===== 所给文章

《醒世姻缘传》中的悍妇形象及其文化解读
2011-04-07刘君
刘君
《醒世姻缘传》中的悍妇形象及其文化解读
刘君
《醒世姻缘传》是古代妒妇题材小说的典型代表。作者以诙谐幽默的语言塑造了一批典型的悍妇形象,对社会上普遍存在的惧内现象做了比较全面的描绘,并从社会因素、经济的发展以及个人情感等方面对这种现象形成的原因做了比较深刻的剖析,一定程度上展示了日益尖锐的社会矛盾,体现了的对女性问题的关注。
《醒世姻缘传》;悍妇形象;文化解读
《醒世姻缘传》是继《金瓶梅》之后又一部百回长篇巨著,也是一部特色鲜明的世情小说。小说以晁源、狄希陈的两世姻缘故事为中心,比较细致地展示封建家庭中的夫妻矛盾,其中对惧内现象描写尤为精彩,在作品中塑造了一批栩栩如生的妒妇、悍妇形象。惧内在明清之际是一种比较普遍的社会现象,从周婆制礼、河东狮吼等典故,以至明清两代种类繁多的妒妇题材的小说中,我们不难发现,惧内已经成为一种独特的文化现象。
一
《醒世姻缘传》以明正统至成化年间为背景,叙述了一个冤仇相报的两世姻缘故事。前二十二回为“前世姻缘”,写山东武城县乡宦晁思孝之子晁源,在一次围猎时射死一只仙狐,伤生害命,种下孽因。他嫌弃嫡妻计氏,纳娼女珍哥为妾,宠妾虐妻,逼计氏自缢而亡。后晁源因奸被杀。二十三回后为“今世姻缘”,写晁源死后转世为绣江县明水镇秀才狄希陈,仙狐托生为狄妻薛素姐,对狄百般虐待;计氏转世为狄妾童寄姐,狄也备受其欺凌;珍哥死后转世为贫家女小珍珠,后卖与寄姐为婢,终被摧残致死。前世冤仇,今生相报。后因高僧点明因果,狄希陈持诵一万卷《金刚经》,终于“福至祸消,冤除恨解”,素姐病亡,寄姐扶正,狄希陈善终。[1]
小说中的男主人公狄希陈是一个典型的懦夫,他甘于受女性处置、惩罚、甚至折磨,而丝毫不敢起来反抗,缺乏男子汉气概,没有阳刚之气。

==========
===== 练习材料

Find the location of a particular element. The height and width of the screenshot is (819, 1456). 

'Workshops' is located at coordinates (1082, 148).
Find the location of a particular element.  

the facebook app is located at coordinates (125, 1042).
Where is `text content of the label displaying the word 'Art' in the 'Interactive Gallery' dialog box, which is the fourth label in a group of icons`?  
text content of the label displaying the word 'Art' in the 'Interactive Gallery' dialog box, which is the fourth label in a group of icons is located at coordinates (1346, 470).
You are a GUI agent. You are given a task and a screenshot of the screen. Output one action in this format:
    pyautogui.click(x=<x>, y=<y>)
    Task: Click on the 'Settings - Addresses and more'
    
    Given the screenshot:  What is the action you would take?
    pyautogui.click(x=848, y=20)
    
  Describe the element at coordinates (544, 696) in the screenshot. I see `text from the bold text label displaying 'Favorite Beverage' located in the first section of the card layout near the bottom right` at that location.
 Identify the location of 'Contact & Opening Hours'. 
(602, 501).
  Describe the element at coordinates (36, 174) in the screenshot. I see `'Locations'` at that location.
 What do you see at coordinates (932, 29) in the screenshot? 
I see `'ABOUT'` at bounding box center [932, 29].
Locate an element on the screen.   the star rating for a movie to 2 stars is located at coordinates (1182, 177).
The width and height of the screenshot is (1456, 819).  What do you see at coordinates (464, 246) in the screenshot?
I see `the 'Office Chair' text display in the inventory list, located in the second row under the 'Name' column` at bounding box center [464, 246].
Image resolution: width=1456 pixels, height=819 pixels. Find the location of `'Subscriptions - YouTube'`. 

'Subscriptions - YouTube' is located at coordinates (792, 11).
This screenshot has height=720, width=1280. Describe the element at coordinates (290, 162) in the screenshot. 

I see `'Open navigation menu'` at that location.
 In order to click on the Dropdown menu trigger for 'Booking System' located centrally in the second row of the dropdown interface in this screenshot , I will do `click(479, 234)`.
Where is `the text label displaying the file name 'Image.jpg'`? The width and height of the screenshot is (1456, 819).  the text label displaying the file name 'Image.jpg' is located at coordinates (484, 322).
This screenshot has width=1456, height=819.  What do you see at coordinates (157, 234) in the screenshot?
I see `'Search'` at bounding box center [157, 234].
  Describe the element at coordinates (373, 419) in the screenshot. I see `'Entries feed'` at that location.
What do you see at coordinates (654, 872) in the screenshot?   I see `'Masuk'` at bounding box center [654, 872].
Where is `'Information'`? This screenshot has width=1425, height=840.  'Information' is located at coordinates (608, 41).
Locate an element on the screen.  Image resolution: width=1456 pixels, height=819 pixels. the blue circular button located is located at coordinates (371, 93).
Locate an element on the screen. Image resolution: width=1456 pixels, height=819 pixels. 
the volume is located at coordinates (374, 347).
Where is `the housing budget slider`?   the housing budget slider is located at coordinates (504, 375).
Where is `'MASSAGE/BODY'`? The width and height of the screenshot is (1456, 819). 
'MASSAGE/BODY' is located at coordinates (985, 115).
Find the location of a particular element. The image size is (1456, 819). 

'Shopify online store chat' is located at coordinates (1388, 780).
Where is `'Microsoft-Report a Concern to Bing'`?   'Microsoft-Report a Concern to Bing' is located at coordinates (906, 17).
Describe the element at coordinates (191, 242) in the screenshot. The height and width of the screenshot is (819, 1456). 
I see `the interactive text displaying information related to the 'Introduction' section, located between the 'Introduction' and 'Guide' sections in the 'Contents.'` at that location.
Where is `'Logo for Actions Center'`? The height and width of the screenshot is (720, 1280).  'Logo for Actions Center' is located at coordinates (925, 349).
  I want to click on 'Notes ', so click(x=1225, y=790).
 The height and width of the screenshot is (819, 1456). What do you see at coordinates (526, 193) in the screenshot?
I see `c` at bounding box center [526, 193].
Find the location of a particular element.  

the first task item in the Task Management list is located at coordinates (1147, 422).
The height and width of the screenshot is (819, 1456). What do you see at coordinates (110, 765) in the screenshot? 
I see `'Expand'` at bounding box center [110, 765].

==========

● **练习任务**:
(a) 据所给文章,《醒世姻缘传》的前二十二回被称为什么?
(b) 统计条目中含有字符串“particular”的行数,只写出数字。

● **逐题解答**:
(a) “前世姻缘”。

(b) 4